> [Exercise requirements]: After finding the line with "Task: Download diploma for Mognato Massimo" in the data below, set down exactly each line through the one with "Given: Uncheck the زمان‌بندی‌های", inclusive, and stop there.

Stored records:
┌──

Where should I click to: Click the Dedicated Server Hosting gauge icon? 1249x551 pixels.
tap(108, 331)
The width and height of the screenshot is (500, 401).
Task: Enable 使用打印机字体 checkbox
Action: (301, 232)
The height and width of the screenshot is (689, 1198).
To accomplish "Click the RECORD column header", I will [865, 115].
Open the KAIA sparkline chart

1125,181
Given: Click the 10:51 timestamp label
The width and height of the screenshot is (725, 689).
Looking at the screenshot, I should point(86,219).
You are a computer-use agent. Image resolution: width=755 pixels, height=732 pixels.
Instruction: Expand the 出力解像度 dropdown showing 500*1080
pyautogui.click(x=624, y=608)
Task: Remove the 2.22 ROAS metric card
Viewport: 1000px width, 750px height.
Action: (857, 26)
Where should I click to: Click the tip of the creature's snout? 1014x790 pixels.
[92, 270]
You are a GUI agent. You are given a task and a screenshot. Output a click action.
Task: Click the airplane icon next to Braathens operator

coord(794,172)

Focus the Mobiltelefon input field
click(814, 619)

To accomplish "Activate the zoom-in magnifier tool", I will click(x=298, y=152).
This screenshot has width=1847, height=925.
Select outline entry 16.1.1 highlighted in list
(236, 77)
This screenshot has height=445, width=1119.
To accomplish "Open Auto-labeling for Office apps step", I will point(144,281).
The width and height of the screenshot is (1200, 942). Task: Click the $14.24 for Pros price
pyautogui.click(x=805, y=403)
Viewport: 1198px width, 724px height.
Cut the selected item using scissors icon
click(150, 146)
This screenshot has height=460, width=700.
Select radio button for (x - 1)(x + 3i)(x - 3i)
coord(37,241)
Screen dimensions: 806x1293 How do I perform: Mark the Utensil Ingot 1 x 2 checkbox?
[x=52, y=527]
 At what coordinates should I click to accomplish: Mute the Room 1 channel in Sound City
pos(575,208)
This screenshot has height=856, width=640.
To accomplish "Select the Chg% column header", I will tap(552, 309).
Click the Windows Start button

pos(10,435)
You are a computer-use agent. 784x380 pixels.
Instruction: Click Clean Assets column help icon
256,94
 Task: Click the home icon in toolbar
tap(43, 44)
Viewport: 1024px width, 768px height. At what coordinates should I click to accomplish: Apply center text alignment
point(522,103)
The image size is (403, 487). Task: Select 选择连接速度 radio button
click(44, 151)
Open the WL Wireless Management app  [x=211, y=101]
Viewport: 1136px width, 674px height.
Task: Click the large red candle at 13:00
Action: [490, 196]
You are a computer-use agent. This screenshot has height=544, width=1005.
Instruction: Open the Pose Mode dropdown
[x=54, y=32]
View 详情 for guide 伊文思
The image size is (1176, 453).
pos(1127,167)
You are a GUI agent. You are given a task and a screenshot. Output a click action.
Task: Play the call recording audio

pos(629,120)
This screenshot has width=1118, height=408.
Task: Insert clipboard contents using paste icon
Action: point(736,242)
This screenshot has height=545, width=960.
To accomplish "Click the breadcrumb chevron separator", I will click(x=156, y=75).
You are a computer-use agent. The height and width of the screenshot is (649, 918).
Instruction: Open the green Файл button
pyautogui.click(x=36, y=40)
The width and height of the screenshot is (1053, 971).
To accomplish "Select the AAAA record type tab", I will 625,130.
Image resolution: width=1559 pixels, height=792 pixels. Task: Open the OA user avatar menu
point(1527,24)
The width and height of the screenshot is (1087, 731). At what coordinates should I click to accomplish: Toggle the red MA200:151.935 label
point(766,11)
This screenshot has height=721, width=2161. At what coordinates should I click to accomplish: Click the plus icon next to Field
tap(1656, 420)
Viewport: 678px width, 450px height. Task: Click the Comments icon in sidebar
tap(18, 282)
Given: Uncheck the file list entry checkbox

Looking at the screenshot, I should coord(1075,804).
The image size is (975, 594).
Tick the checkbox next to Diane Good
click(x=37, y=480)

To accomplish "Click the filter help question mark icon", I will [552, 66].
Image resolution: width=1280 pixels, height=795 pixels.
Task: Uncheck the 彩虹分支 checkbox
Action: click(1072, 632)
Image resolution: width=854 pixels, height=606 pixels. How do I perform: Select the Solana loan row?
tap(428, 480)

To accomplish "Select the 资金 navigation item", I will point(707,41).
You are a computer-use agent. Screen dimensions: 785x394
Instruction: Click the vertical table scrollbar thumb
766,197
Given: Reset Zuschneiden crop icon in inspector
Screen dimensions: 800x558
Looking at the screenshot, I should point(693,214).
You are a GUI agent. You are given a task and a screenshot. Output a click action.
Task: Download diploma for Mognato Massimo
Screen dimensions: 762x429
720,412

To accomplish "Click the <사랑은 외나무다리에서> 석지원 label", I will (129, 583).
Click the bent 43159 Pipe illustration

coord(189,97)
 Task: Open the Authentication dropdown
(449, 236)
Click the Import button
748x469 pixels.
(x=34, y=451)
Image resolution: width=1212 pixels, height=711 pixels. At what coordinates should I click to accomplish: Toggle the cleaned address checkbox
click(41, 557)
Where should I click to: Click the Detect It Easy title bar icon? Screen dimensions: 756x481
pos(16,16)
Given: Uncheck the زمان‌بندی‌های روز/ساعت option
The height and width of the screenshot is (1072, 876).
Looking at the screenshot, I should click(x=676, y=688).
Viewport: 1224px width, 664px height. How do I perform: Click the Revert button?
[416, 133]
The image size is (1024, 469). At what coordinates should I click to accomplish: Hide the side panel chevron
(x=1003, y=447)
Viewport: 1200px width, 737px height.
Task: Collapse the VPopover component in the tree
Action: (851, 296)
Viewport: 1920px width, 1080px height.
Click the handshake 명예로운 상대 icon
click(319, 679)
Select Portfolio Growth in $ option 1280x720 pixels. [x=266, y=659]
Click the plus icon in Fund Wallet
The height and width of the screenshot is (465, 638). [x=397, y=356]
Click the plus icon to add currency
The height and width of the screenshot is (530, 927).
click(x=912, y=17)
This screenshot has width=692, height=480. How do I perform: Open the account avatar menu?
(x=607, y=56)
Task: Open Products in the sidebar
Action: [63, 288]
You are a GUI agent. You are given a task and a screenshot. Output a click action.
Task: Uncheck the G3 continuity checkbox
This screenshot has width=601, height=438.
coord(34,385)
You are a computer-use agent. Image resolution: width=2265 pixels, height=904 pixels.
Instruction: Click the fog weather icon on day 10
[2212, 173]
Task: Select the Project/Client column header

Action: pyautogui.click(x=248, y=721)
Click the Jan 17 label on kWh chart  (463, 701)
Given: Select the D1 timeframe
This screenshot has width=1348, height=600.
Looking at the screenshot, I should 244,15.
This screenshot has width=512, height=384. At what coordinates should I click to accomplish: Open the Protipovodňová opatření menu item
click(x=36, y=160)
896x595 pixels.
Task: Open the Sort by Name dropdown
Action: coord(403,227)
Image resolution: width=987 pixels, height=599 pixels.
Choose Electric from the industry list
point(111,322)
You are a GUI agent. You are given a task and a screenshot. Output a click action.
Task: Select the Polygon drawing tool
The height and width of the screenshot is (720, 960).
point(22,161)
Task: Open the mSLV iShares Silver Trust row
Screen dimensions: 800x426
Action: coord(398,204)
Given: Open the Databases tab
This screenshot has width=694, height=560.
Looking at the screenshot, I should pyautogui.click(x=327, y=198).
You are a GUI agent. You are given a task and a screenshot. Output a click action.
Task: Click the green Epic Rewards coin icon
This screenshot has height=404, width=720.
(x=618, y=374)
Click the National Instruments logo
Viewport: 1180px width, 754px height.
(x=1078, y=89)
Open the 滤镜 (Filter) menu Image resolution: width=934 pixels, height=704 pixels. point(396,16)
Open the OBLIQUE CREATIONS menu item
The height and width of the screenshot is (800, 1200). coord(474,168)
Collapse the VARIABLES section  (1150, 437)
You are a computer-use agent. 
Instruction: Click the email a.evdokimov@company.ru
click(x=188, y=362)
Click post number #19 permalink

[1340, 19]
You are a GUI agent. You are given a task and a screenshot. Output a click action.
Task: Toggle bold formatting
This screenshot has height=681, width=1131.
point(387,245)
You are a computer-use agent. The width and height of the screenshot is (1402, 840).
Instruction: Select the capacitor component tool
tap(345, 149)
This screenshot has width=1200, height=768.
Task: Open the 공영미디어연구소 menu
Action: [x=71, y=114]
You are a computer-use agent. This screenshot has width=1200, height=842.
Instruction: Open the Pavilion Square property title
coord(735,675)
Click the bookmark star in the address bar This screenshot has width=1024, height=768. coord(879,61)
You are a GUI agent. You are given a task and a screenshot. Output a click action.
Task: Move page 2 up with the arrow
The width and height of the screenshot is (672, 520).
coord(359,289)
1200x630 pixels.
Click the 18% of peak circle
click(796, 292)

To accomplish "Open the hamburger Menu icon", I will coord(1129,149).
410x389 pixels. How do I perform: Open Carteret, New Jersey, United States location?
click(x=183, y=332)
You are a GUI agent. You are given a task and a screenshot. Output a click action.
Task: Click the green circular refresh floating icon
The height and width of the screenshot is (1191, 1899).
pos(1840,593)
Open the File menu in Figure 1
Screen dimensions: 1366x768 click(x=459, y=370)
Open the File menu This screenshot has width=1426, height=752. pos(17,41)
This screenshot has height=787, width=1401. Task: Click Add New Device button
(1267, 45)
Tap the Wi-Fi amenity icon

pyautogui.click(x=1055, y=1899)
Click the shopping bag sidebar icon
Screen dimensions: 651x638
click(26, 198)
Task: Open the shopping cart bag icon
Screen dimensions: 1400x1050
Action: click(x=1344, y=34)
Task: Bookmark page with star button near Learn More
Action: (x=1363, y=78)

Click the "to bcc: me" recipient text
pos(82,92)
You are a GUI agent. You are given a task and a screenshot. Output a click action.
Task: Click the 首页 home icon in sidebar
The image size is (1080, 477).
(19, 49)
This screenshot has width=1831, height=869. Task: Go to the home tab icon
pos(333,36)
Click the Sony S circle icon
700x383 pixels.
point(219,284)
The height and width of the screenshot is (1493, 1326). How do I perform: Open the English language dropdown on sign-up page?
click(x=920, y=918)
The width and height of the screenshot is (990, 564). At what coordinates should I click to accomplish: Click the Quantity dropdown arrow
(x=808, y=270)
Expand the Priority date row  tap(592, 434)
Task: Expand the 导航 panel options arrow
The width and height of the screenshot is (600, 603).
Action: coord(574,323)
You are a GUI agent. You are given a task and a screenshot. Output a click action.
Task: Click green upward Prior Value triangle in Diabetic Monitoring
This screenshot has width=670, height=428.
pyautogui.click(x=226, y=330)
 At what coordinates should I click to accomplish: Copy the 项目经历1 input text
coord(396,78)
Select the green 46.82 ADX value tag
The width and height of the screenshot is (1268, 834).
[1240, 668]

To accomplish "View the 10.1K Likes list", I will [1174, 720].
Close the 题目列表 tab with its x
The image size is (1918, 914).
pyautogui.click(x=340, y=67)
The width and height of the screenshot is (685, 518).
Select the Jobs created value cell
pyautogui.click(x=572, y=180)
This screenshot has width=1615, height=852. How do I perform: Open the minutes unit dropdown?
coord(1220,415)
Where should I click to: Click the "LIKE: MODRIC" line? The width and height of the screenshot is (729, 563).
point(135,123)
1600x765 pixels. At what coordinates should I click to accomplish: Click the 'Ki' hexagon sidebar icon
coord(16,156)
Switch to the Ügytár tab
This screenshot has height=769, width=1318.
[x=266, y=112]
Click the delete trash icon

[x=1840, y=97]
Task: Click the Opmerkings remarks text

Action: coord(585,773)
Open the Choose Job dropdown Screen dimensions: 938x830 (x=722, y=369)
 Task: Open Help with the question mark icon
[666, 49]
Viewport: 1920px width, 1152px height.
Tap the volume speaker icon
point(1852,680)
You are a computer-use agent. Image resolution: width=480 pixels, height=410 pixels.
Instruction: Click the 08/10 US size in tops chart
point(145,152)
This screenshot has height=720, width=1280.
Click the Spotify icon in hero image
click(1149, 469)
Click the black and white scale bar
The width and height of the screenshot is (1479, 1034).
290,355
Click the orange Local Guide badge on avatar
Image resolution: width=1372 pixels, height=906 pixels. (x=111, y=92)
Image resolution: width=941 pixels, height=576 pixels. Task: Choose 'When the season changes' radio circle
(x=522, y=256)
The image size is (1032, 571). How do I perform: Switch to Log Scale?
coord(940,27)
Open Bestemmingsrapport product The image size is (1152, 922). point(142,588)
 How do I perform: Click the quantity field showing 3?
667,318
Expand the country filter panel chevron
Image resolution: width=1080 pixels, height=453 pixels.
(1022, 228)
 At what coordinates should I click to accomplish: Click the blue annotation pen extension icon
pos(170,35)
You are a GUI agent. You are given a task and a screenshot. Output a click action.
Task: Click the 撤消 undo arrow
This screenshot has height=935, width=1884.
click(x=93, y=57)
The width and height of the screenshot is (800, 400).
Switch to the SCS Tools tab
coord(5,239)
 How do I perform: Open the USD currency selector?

└──

> [Response for this exercise]:
Task: Download diploma for Mognato Massimo
Screen dimensions: 762x429
720,412

To accomplish "Click the <사랑은 외나무다리에서> 석지원 label", I will (129, 583).
Click the bent 43159 Pipe illustration

coord(189,97)
 Task: Open the Authentication dropdown
(449, 236)
Click the Import button
748x469 pixels.
(x=34, y=451)
Image resolution: width=1212 pixels, height=711 pixels. At what coordinates should I click to accomplish: Toggle the cleaned address checkbox
click(41, 557)
Where should I click to: Click the Detect It Easy title bar icon? Screen dimensions: 756x481
pos(16,16)
Given: Uncheck the زمان‌بندی‌های روز/ساعت option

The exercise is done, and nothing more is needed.